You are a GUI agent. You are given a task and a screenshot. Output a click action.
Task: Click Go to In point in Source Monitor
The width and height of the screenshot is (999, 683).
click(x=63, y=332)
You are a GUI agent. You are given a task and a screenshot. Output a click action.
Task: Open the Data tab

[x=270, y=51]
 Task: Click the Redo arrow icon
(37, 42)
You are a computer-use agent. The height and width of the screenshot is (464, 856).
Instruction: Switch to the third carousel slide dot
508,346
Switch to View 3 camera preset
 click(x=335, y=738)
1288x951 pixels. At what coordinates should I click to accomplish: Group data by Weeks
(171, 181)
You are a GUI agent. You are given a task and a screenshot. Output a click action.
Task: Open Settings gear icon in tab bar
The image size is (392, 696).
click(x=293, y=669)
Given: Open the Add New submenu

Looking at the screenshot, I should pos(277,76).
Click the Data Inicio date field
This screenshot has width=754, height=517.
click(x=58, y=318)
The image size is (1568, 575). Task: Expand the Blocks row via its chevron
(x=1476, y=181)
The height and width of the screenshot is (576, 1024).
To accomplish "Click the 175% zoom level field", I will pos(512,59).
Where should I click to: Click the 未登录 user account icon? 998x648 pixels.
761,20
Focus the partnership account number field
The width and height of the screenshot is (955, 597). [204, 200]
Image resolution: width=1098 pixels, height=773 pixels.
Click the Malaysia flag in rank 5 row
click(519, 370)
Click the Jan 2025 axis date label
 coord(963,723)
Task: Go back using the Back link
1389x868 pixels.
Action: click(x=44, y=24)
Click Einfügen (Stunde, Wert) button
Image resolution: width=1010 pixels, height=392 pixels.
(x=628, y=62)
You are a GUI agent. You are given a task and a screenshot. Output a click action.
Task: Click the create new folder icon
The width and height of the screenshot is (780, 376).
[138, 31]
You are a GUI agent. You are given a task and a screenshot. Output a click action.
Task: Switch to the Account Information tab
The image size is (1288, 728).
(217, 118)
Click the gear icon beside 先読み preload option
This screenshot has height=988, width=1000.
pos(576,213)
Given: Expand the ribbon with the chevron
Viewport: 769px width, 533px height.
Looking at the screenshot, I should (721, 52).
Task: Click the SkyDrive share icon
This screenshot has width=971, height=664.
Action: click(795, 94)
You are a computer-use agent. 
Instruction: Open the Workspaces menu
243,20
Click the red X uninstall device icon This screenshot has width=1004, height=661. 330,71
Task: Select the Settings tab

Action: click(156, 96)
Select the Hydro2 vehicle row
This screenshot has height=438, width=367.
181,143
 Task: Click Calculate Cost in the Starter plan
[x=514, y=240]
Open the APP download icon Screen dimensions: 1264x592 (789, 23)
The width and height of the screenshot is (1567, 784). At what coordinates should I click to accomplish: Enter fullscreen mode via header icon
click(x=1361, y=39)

▶ What to do
Reproduce the items verbatim, starting at the line that contains "The height and width of the screenshot is (576, 1024)." and ending at the line that contains "[x=514, y=240]", both included.

▶ Result
The height and width of the screenshot is (576, 1024).
To accomplish "Click the 175% zoom level field", I will pos(512,59).
Where should I click to: Click the 未登录 user account icon? 998x648 pixels.
761,20
Focus the partnership account number field
The width and height of the screenshot is (955, 597). [204, 200]
Image resolution: width=1098 pixels, height=773 pixels.
Click the Malaysia flag in rank 5 row
click(519, 370)
Click the Jan 2025 axis date label
 coord(963,723)
Task: Go back using the Back link
1389x868 pixels.
Action: click(x=44, y=24)
Click Einfügen (Stunde, Wert) button
Image resolution: width=1010 pixels, height=392 pixels.
(x=628, y=62)
You are a GUI agent. You are given a task and a screenshot. Output a click action.
Task: Click the create new folder icon
The width and height of the screenshot is (780, 376).
[138, 31]
You are a GUI agent. You are given a task and a screenshot. Output a click action.
Task: Switch to the Account Information tab
The image size is (1288, 728).
(217, 118)
Click the gear icon beside 先読み preload option
This screenshot has height=988, width=1000.
pos(576,213)
Given: Expand the ribbon with the chevron
Viewport: 769px width, 533px height.
Looking at the screenshot, I should (721, 52).
Task: Click the SkyDrive share icon
This screenshot has width=971, height=664.
Action: click(795, 94)
You are a computer-use agent. 
Instruction: Open the Workspaces menu
243,20
Click the red X uninstall device icon This screenshot has width=1004, height=661. 330,71
Task: Select the Settings tab

Action: click(156, 96)
Select the Hydro2 vehicle row
This screenshot has height=438, width=367.
181,143
 Task: Click Calculate Cost in the Starter plan
[x=514, y=240]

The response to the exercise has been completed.